Regarding IAE, the accuracy was lower than for ANE. This could be because IAE is, based on the symptoms, an intermediate condition between seizures and ANE 11. Indeed, as for ANE, AIE is characterized by convulsions, disturbed consciousness, and coma7-9, but it does not progress to death11, and no specific biochemical, hematological, and imaging markers can be identified 11. Nevertheless, vascular injuries in the brain could be found in cadaveric studies33,34, but without progression to brain necrosis, as seen in ANE.

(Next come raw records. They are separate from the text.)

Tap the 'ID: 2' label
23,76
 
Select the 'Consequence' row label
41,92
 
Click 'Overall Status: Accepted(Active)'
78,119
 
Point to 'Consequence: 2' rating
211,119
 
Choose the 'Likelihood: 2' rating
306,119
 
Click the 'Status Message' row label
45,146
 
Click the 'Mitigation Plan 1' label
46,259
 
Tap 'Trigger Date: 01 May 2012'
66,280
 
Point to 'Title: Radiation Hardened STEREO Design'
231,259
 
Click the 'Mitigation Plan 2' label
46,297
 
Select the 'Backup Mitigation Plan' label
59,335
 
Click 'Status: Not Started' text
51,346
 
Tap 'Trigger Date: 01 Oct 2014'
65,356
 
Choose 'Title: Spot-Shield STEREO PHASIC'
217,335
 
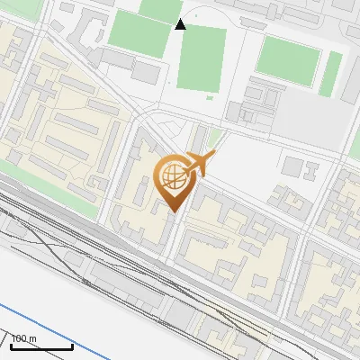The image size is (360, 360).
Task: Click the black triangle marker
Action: [180, 24]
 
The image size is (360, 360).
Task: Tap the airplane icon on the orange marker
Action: [201, 163]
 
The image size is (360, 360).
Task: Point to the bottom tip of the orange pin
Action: [173, 212]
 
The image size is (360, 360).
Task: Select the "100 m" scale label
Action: [23, 338]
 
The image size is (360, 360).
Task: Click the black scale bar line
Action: [41, 346]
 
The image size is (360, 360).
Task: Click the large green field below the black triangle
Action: [202, 58]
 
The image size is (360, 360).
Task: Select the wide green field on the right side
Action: [287, 60]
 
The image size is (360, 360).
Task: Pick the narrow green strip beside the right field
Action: [333, 72]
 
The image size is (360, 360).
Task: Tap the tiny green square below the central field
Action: [210, 97]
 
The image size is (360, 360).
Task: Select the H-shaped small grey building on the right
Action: [311, 168]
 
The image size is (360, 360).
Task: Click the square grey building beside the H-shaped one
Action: [291, 166]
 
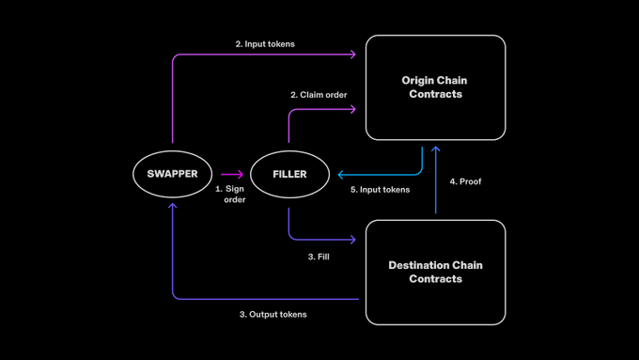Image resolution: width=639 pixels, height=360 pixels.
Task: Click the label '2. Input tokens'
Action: coord(265,44)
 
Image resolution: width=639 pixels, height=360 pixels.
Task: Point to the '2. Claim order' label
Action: coord(319,95)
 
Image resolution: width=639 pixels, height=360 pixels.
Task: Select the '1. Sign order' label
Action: coord(230,194)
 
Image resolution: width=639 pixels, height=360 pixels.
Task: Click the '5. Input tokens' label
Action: coord(381,190)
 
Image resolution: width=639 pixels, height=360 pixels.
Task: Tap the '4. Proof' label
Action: coord(465,181)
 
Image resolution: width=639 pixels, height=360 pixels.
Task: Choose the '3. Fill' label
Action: coord(319,257)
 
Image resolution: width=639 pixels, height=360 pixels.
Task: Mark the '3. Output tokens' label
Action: coord(273,314)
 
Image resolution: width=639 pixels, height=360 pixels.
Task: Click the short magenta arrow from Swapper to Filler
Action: coord(232,174)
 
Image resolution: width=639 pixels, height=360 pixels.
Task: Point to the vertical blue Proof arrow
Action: coord(436,180)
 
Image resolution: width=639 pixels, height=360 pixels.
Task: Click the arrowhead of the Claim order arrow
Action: coord(353,109)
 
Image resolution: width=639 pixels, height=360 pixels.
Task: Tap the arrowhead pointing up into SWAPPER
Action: coord(172,206)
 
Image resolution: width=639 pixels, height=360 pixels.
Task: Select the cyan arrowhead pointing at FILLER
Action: coord(341,175)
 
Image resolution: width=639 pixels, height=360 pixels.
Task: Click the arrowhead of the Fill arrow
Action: coord(353,240)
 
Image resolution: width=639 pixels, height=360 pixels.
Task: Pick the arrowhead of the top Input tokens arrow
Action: coord(353,55)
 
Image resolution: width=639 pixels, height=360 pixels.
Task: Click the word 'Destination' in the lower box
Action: coord(414,265)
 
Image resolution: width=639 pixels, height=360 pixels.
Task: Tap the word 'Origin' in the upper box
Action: coord(415,81)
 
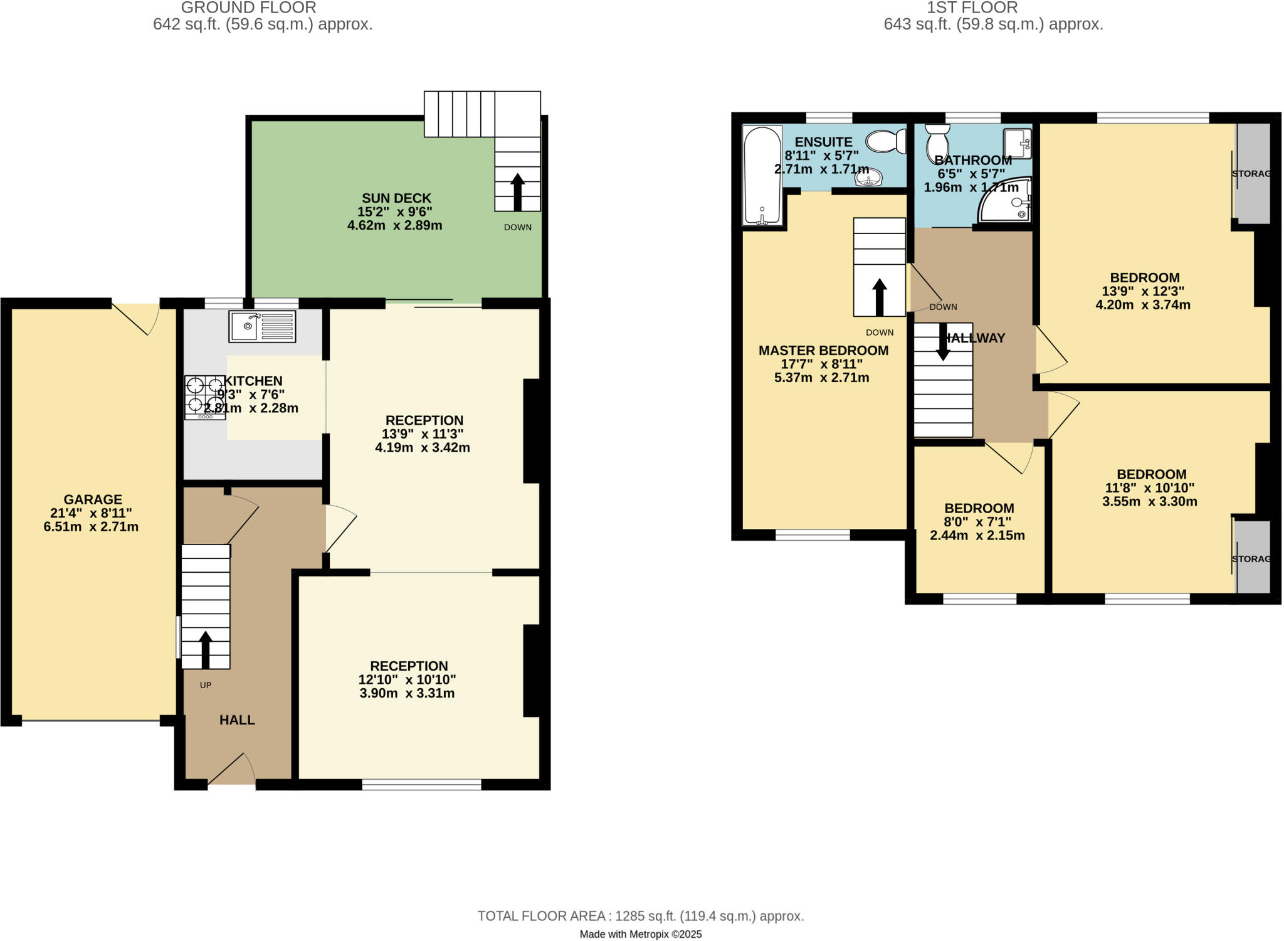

This study has limitations. The correct classification rate of seizure is high in our study, but the ability to early diagnosis IAE and ANE still needs to be improved. This could be improved by including imaging characteristics. In addition, for the biochemical and hematological indicators, only the value in the first 48 h was considered, and the eventual changes in those indicators were not considered. Since ANE is a rapidly progressing condition, the exact timing of the evaluations can affect the results. In addition, the study was performed at a single hospital, and the sample size was therefore limited.
Conclusion
In conclusion, this RF model that was developed in the present study can distinguish seizures from IAE and ANE, with high accuracy. This tool could allow the early and correct discrimination between seizures and ANE, allowing the initiation of early treatments in the identified patients. Nevertheless, biochemical and hematologic characteristics lacked specificity. Additional study is still necessary to refine this model.